Building an 8-Bit Computer from Scratch
Have you ever wondered what actually happens inside a computer when you run a program? Most of us interact with sleek, modern devices daily, but few truly understand what’s going on under the hood. Our research sets out to change that – at least for a small group of curious students.
We designed a hands-on workshop centered around our 8-bit computer learning kit that participants build from the ground up. It’s a breadboard-based kit, complete with chips, wires, resistors, and capacitors, plus a step-by-step manual that guides learners through the process of constructing a fully working computer. This isn’t a Raspberry Pi or an Arduino. There’s no operating system, no screen, no abstraction. Just raw electronics and logic. And that’s exactly the point.
The Research Goal
The aim of this paper is to evaluate the didactic effectiveness of this kit: Can students really learn how computers work by building one themselves? Does physical, hands-on interaction with digital components enhance understanding compared to traditional theoretical courses? To answer these questions, we ran a multi-week workshop with participants of varying technical backgrounds. After each module, students completed short quizzes designed to measure knowledge retention and conceptual clarity.

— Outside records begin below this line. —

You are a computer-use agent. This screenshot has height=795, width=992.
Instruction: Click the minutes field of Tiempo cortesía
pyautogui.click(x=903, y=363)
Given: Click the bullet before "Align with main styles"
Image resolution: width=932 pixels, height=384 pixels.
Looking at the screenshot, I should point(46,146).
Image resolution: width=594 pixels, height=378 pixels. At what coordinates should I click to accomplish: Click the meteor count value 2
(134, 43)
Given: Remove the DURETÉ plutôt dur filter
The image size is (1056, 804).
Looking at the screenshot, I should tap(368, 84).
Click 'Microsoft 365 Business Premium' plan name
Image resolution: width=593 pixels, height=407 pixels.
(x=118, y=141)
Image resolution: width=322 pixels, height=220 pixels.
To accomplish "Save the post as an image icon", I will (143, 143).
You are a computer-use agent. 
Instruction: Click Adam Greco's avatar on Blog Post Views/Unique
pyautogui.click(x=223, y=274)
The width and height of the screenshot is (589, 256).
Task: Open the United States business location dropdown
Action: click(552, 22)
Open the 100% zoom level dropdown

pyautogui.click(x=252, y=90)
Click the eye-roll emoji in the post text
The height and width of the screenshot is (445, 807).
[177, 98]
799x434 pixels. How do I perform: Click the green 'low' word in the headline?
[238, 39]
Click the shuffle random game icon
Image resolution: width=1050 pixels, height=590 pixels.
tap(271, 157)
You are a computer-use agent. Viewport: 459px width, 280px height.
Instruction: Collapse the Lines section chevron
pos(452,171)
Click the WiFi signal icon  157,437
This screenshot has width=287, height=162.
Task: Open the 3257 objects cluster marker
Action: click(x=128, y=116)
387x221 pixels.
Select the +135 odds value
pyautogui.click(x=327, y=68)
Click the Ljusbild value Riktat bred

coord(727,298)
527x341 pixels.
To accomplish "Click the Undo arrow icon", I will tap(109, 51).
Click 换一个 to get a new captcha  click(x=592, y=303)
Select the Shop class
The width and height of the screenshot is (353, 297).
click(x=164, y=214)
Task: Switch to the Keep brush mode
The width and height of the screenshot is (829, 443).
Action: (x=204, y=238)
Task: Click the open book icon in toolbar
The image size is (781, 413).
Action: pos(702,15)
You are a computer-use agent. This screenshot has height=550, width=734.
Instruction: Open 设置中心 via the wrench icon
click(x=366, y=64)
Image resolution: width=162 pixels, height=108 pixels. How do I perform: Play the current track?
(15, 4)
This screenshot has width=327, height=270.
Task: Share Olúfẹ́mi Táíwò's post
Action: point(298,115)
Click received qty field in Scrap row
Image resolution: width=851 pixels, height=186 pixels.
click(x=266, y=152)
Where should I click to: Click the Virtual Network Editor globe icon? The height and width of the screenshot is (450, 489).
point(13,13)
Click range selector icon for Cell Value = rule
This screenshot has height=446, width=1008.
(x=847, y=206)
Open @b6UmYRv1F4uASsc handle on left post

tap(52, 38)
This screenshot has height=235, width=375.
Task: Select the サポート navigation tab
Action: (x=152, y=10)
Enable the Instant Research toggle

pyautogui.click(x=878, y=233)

What Makes Assemlab Special?
There are plenty of educational kits out there, but most either oversimplify the process or hide too much of the underlying logic. Assemlab is different. It walks you through the foundational modules of a classic CPU: the clock, registers, ALU, RAM, instruction set, and control logic. Step by step, students build each component and understand how they interact. For example, they don’t just use a 555 timer — they learn how it works internally. They don’t just see data move on an LED bar – they first have to setup the control flags themselves.
The manual accompanying the kit is designed to be accessible yet thorough. I used analogies, visual diagrams, and a friendly, approachable tone to ensure even students with only basic electronics knowledge can follow along.
It was inspired by LEGO manuals, by introducing small incremental advancements in each step, without overwhelming the user
Key Learning Outcomes
By the end of the course, participants can:
- Identify and use key electronic components
- Understand Boolean logic and how it drives computation
- Grasp the role of each CPU component and how data flows between them
- Write and manually execute a program using binary instruction codes
- See what Turing-completeness means in practice
And perhaps most importantly: they leave with a sense of awe and confidence. Because they didn’t just learn how computers work. They built one.